BRANO CITATO
Cartelloni fuori dall’Ospedale di Perugia per la veglia dei 40 giorni per la vita
di Stefania Supino
Da oltre 40 anni dall’introduzione della legge numero 194 – che riconosce legalmente l’interruzione di gravidanza nei primi 90 giorni di gestazione presso strutture pubbliche e private – si continua a dibattere sul diritto all’aborto. Molteplici sono i movimenti anti-abortisti presenti sul territorio nazionale, tra questi i principali sono Movimento per la vita e Pro vita & famiglia. In Italia, talvolta, sostegno lo trovano anche iniziative nate in altri continenti, come nel caso di 40 giorni per la vita. Il capoluogo umbro sembra essere un terreno fertile per la proliferazione di tale campagna e in Italia – come si apprende dal sito ufficiale – è, insieme a Modena, la città di riferimento per la veglia dei 40 giorni, che si tiene solitamente prima di Pasqua.
Perugia Quindi anche a Perugia, dopo Modena e Sanremo, è sbarcata ufficialmente la campagna internazionale di 40 giorni per la vita. L’iniziativa prevede una durata di 40 giorni e mira a porre fine all’aborto attraverso la preghiera e il digiuno. Nella giornata di mercoledì 9 aprile, in molti hanno notato dei cartelli con scritto «Non siete soli, noi preghiamo per voi» oppure «i bambini salveranno il mondo» all’esterno dell’ospedale Santa Maria della Misericordia di Perugia. Insieme ai cartelli anche alcune attiviste che distribuivano dei depliant. L’iniziativa, da quanto sostenuto dalla portavoce di 40 giorni per la vita – Perugia, durerà fino a domenica 13 aprile.
Pro o anti choice? 40 giorni per la vita è una campagna anti-abortista coordinata a livello internazionale, che mira a porre fine all’aborto attraverso la preghiera e il digiuno, la sensibilizzazione delle comunità e una veglia pacifica davanti agli ospedali o i Cav che praticano interruzioni di gravidanza. Nasce nel 2004 negli Stati Uniti e si diffonde a macchia d’olio in oltre 60 paesi del mondo. Da molti vengono etichettati come movimenti anti-choice ma loro preferiscono definirsi difensori della vita: «Dalla prima campagna coordinata dei 40 giorni per la vita, svoltasi nel 2007, abbiamo raggiunto oltre 1000 città in 65 Paesi. Abbiamo visto 25.386 bambini salvati dall’aborto, 268 operatori abortisti che hanno lasciato il loro lavoro e 162 centri abortivi chiusi» scrivono sul portale ufficiale.

COMPITI DA SVOLGERE
(a) Rispondi alle domande sull'articolo sulla veglia di Perugia, una risposta per riga con la stessa sigla.
(i) Entro quanti giorni di gestazione la legge numero 194 riconosce l'interruzione di gravidanza?
(ii) Fino a quale giorno durerà l'iniziativa a Perugia secondo la portavoce?
(iii) In che anno e in quale paese nasce la campagna 40 giorni per la vita?
(b) Riprendi l'articolo sulla veglia di Perugia dopo la sua ultima frase e proseguilo.

Voci salvate:
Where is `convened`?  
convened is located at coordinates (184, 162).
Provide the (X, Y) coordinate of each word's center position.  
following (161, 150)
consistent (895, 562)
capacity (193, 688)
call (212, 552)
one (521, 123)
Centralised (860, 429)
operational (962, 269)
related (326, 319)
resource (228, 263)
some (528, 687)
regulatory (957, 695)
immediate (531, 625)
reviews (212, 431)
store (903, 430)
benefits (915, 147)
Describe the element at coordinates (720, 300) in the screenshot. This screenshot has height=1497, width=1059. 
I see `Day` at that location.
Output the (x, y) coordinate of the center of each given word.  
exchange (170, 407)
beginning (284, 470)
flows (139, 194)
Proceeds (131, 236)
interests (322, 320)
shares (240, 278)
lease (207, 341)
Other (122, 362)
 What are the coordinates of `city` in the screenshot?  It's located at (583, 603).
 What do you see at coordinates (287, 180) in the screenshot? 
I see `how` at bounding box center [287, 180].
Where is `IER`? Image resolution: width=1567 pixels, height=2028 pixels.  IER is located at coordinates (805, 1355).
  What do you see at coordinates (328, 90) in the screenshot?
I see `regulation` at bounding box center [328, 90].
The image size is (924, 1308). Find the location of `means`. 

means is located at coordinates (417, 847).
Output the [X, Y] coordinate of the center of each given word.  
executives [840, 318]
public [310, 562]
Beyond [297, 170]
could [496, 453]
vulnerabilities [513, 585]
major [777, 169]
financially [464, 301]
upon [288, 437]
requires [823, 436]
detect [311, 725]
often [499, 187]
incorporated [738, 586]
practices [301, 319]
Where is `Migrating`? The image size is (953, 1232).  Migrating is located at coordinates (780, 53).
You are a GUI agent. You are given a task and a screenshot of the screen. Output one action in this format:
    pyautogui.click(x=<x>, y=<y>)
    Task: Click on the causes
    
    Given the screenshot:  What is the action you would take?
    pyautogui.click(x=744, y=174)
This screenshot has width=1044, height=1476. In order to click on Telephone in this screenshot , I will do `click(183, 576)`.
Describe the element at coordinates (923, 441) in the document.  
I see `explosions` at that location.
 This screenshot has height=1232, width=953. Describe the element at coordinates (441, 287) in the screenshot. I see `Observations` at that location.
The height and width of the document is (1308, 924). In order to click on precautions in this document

ESERCIZI RISOLTI
(a)
(i) Nei primi 90 giorni.
(ii) Fino a domenica 13 aprile.
(iii) Nel 2004, negli Stati Uniti.

(b)
Italia La prima città italiana ad aderire alla campagna internazionale è stata Modena nel 2023. Le veglie si sono tenute nei pressi del Policlinico di Modena, suscitando dibattiti e reazioni sia a favore che contrarie. Nel 2024 si è aggiunta Sanremo, presso la diocesi di Ventimiglia – Sanremo e quest’anno anche Perugia. Sono nate alcune polemiche a riguardo, prima tra tutte, quella di Sinistra italiana Perugia che, attraverso la sua pagina Facebook, ha scritto: «L’ospedale di Santa Maria della Misericordia è stato teatro di un episodio che reputiamo molto grave, ennesima violenza contro le donne travestita da propaganda per la vita, da parte di associazioni cosiddette ‘pro-vita’ che hanno propagandato le loro posizioni contro un diritto sancito da una legge dello Stato».
Aborto medico Anche Marina Toschi, ginecologa in pensione e ora libera professionista, a Umbria24 ha raccontato con indignazione il presidio a cui ha assistito fuori dall’Ospedale di Perugia. «Movimenti così sono contro lo stato di diritto, perciò pericolosi e andrebbero eliminati» afferma la dottoressa. Aggiunge poi, in merito all’attuale condizione in cui si trova l’Umbria, e specialmente Perugia, riguardo gli aborti medici, che la situazione è critica rispetto ad altre zone d’Italia. «All’ospedale di Perugia non vengono seguite le linee di indirizzo in modo corretto. I medici danno informazioni errate e talvolta sono giudicanti verso le donne – racconta Toschi- l’Umbria è indietro su questo aspetto ed è una delle poche regioni italiane a non aver messo a disposizione il Lea, ovvero i livelli elementari di assistenza per la gravidanza». In merito ai Cav, la ginecologa aggiunge: «Nei consultori si fa poco, specialmente perché non c’è personale oppure quello che c’è è obiettore di coscienza. Il consultorio dovrebbe occuparsi di più cose, non solo della maternità».